I told him I had no objection whatever, then, seeing the flare of the match, catching the scent of tobacco on the air, asked if I might have one, too. For companionship, like. He offered me the package – Gallaher’s Green – and I hesitated on seeing there were only two cigarettes left in it, but he shook his head to say I was not to let it concern me. I pinched the end of the cigarette between my forefinger and thumb while he struck the match, so that when I inhaled the shaft was drawn back to rest against the tip of my nose. It had indeed been a very long time since I had done this. The smoke was as sharp as grief, as searing as desire. My thoughts turned liquid and I felt for a moment that I had actually begun to fall. I leaned more heavily on my stick; inhaled again, deeper; inhaled again, deeper still.

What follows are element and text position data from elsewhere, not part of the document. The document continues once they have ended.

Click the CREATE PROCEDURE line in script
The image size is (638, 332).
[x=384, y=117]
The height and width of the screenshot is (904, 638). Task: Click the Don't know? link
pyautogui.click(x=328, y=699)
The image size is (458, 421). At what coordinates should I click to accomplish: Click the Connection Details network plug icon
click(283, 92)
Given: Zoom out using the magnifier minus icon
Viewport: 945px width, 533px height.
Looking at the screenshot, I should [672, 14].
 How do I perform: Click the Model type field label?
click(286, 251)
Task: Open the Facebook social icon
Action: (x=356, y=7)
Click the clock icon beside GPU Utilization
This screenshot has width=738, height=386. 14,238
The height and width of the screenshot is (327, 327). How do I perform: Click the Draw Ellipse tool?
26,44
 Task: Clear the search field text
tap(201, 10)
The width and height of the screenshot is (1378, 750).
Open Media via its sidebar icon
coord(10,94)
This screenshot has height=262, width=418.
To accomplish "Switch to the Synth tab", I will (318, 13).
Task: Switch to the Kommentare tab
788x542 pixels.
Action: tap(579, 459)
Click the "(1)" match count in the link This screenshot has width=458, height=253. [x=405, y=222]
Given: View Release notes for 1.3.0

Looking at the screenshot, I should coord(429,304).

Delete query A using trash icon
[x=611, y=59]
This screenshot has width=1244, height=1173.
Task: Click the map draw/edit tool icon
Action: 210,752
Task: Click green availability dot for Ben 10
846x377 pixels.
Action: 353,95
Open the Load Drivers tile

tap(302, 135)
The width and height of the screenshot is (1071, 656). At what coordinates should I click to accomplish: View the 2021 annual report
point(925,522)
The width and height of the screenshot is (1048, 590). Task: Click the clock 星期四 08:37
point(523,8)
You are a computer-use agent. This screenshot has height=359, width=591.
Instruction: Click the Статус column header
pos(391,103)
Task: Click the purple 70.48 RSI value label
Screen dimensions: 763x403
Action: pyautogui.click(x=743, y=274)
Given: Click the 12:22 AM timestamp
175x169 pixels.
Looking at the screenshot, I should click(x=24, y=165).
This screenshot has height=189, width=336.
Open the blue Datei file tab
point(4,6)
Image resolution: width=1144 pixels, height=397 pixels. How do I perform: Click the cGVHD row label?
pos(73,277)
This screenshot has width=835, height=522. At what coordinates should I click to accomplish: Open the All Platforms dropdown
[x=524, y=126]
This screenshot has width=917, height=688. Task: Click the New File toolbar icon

When there was nothing left to inhale I let the ember fall, to fade between my feet.
“The world is too good,” I murmured and touched my fingers to my lips. The driver was watching still. I plucked at a phantom shred of tobacco. He turned away. I allowed myself a few seconds more then picked my way back to the carriage.
“Thank you for the cigarette,” I said as he helped me into my seat.
Our audience beneath the street lamp had dwindled to two women in shawls. One of them asked me was I some sort of Yankee.